What you should do: Throughout the listing below, show every line in which "each" occurs.

Extracted data:

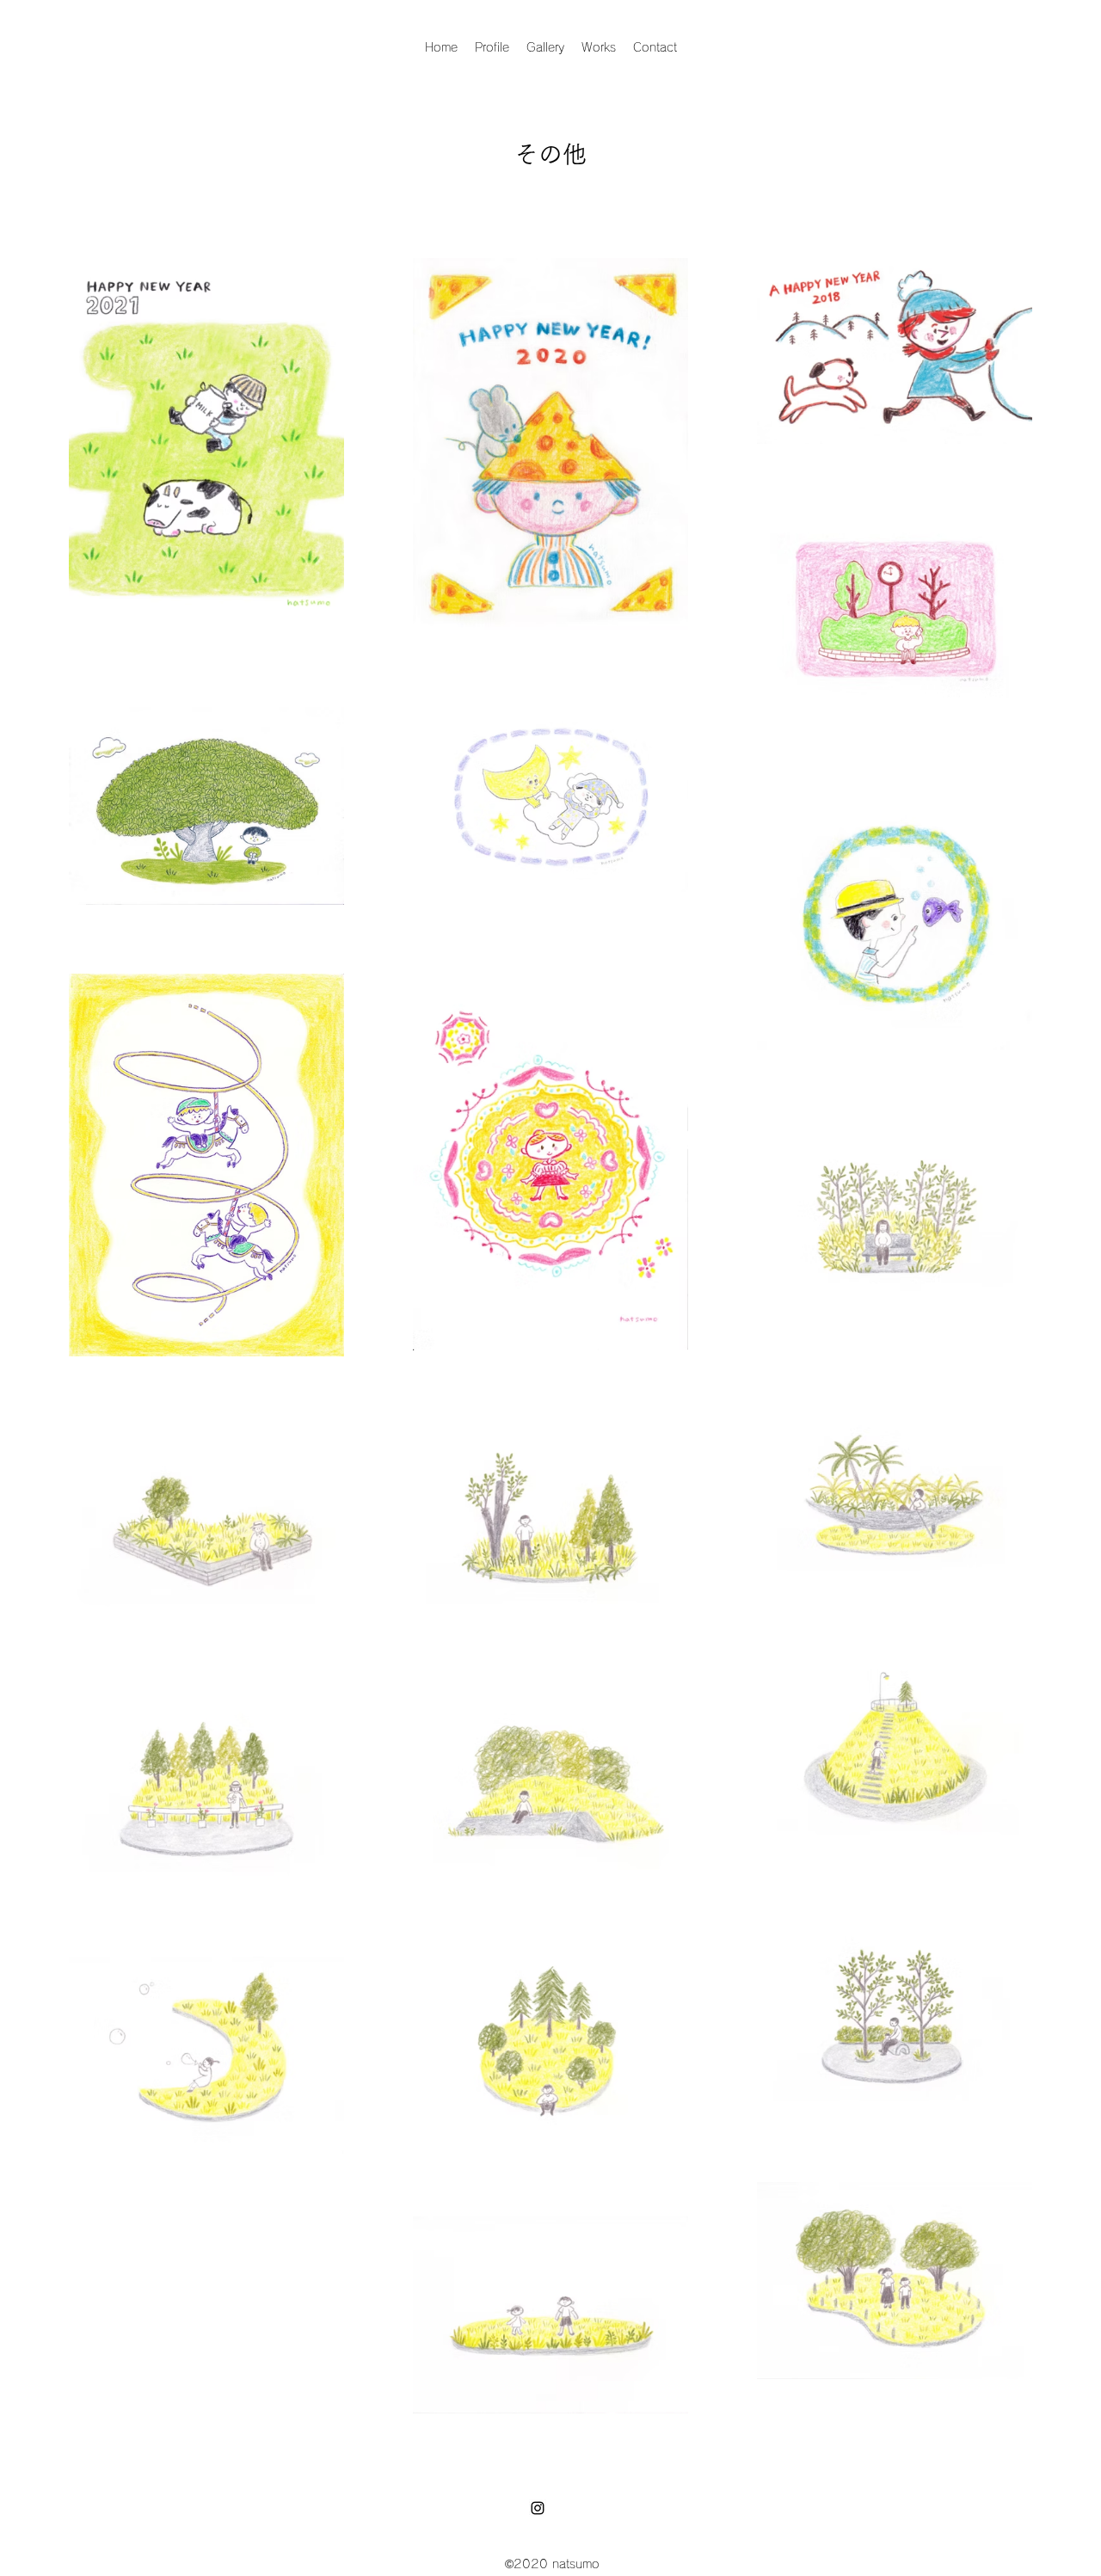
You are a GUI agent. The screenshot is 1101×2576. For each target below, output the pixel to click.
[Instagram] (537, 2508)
...
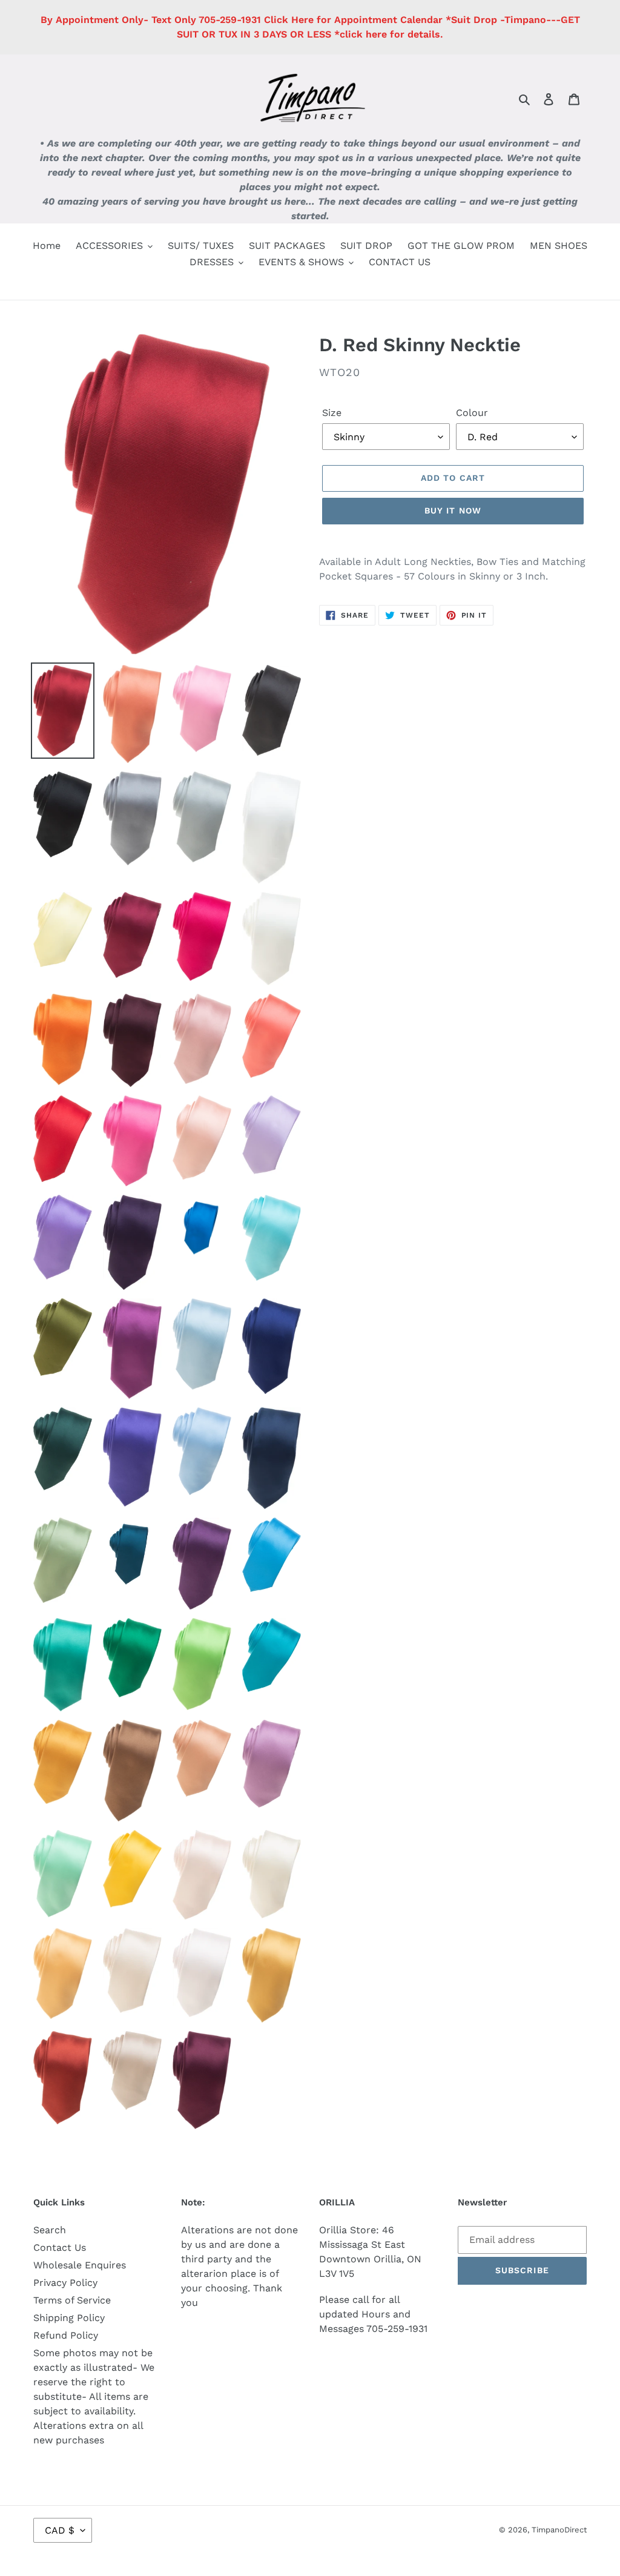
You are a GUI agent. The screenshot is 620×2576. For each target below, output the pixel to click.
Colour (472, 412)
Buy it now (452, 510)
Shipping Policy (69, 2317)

Exercise response:
You are a GUI agent. The screenshot is 1101×2576. For each target below, output the pixel to click.
You are a GUI agent. The screenshot is 620×2576. For each target below, output the pixel to click.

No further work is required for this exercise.